Opinión

Barcelona

Las elecciones municipales marcaron de forma muy clara la división que el debate identitario produce en Catalunya. La fractura catalana comprende la división geográfica entre el interior separatista y el españolista cinturón metropolitano de Barcelona; la frontera entre las zonas catalano parlantes y las de mayoría lingüística castellana, que evidencian dos comunidades separadas, como etnias kosovares; y la supremacía de los catalanes ricos, plenamente alineados para romper España, frente a otros pobres, que se sienten profundamente españoles, y viven en los barrios marginales de las urbes.

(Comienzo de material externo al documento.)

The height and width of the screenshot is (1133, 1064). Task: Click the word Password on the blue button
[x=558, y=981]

Ejemplos podríamos citar muchos, pero el caso de Matadepera es significativo. Con casi 10.000 habitantes, idílicamente ubicada entre Terrassa y Sabadell, y a 30 km de Barcelona, es la población con la mayor renta per cápita de Catalunya y la segunda de España. Ricos y famosos abundan en sus calles, de chalets imposibles, piscinas climatizadas y colegios exclusivos. Pocos dirían que sus habitantes sufren la persecución de un estado totalitario y fascista como el español. Sin embargo sus millonarios habitantes creen vivir bajo la dictadura de Franco. En las elecciones municipales celebradas el pasado fin de semana la candidatura de Puigdemont ganó con el 52,5% de los votos, segunda quedó ERC el 19,2%, y la CUP (el partido de extrema izquierda, marxista, leninista y estalinista –casi nada) el 11,4% y en tercera posición. Esto se traduce en que el 83,6% de los ciudadanos de la oprimida, perseguida y saqueada ciudad de Matadepera optaron por partidos que quieren romper la legalidad en España y 12 concejales.

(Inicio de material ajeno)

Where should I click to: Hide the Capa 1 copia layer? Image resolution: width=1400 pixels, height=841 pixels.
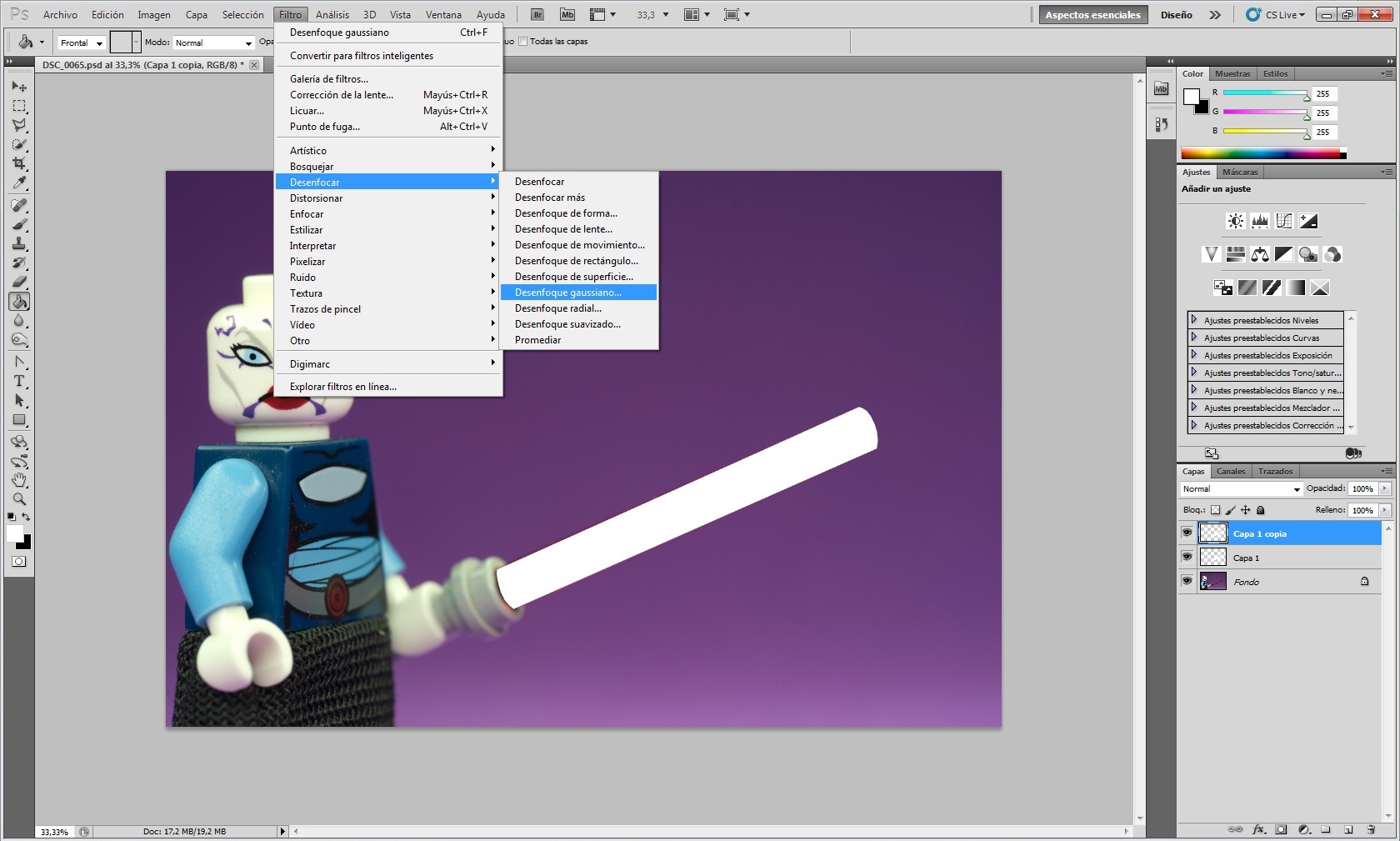click(x=1187, y=533)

Por cierto, los partidos de las «bestias españolas» (según sabias palabras de Torra), obtuvieron 1 solo concejal, representado por los enemigos del pueblo catalán (Cs) con un magro 6,0% de los votos. Ni PSC ni PP obtuvieron ni votos ni representantes. En el extremo contrario se sitúa el municipio de Sant Adrià del Besós. Los partidos considerados españolistas obtuvieron el 77% de los votos, frente al 23% del separatismo. Ni que decir tiene que Sant Adrià figura entre los primeros en los rankings de paro y rentas per cápita más baja. Una población catalana, con votantes charnegos, sojuzgada sádicamente por Madrid y que prefiere vivir conectada a la miseria de un estado corrupto, antes que abrazar la causa de la libertad de la república catalana. Y entre Matadepera y Sant Adrià, la ciudad condal. Y que nadie tenga dudas, la gran perjudicada del proceso separatista en Cataluña ha sido la marca Barcelona. Hasta hace unos meses, la ciudad condal estaba en el «top ten» de los destinos turísticos. Una plaza que combinaba el placer con la cultura, el mar con Gaudí, las tapas con el Barça y la fiesta con la investigación.

Era la mejor marca de España a nivel internacional. Una proyección ganada a pulso por un reducido grupo de personas, entre ellas Samaranch, que culminó en unos juegos olímpicos que proyectaron a la ciudad al primer plano internacional. Y allí estuvo durante lustros, hasta que el nacionalismo decidió destruir la imagen de Barcelona. Y conquistó la «Cámara de comercio de Barcelona». Hoy Barcelona, como el París de Enrique de Navarra, bien vale una misa. Salvarla de la hecatombe de sus ricos supremacistas catalanes es el compromiso de un hombre de Estado.